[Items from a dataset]
+++++

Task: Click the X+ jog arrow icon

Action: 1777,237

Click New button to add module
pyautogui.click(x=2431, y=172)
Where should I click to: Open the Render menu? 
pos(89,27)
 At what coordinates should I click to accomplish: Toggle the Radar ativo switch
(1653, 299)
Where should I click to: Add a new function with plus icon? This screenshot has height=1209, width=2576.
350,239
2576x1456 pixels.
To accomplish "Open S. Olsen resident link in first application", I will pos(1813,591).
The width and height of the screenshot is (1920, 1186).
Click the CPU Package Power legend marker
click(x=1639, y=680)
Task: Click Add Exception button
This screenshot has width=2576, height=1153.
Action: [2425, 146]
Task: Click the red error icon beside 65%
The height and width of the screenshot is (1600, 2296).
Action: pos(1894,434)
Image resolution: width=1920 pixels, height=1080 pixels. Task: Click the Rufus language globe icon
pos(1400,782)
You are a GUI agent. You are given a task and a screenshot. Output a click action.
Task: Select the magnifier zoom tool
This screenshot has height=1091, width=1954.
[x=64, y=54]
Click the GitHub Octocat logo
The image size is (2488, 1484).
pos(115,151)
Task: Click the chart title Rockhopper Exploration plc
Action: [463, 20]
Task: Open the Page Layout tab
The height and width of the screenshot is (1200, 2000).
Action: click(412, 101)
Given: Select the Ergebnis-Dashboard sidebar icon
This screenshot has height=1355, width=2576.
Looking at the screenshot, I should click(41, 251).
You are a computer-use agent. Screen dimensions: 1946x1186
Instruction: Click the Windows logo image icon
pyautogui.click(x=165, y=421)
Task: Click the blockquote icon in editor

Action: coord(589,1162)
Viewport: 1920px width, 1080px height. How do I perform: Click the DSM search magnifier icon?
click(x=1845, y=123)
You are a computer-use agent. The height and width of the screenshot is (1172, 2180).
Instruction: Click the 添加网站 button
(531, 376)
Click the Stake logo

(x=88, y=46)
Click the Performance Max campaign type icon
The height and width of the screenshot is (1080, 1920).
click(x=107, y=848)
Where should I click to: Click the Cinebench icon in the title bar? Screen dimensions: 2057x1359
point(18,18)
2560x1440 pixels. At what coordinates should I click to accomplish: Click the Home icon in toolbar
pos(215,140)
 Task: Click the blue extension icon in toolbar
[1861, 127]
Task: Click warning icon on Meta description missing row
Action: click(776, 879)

+++++

REQUIRED WORK: Return the opening line of the data and every line after it through the line containing "Given: Select the", please, exactly as written and with nothing added.

SOLUTION TO THIS PROBLEM:
Task: Click the X+ jog arrow icon

Action: 1777,237

Click New button to add module
pyautogui.click(x=2431, y=172)
Where should I click to: Open the Render menu? 
pos(89,27)
 At what coordinates should I click to accomplish: Toggle the Radar ativo switch
(1653, 299)
Where should I click to: Add a new function with plus icon? This screenshot has height=1209, width=2576.
350,239
2576x1456 pixels.
To accomplish "Open S. Olsen resident link in first application", I will pos(1813,591).
The width and height of the screenshot is (1920, 1186).
Click the CPU Package Power legend marker
click(x=1639, y=680)
Task: Click Add Exception button
This screenshot has width=2576, height=1153.
Action: [2425, 146]
Task: Click the red error icon beside 65%
The height and width of the screenshot is (1600, 2296).
Action: pos(1894,434)
Image resolution: width=1920 pixels, height=1080 pixels. Task: Click the Rufus language globe icon
pos(1400,782)
You are a GUI agent. You are given a task and a screenshot. Output a click action.
Task: Select the magnifier zoom tool
This screenshot has height=1091, width=1954.
[x=64, y=54]
Click the GitHub Octocat logo
The image size is (2488, 1484).
pos(115,151)
Task: Click the chart title Rockhopper Exploration plc
Action: [463, 20]
Task: Open the Page Layout tab
The height and width of the screenshot is (1200, 2000).
Action: click(412, 101)
Given: Select the Ergebnis-Dashboard sidebar icon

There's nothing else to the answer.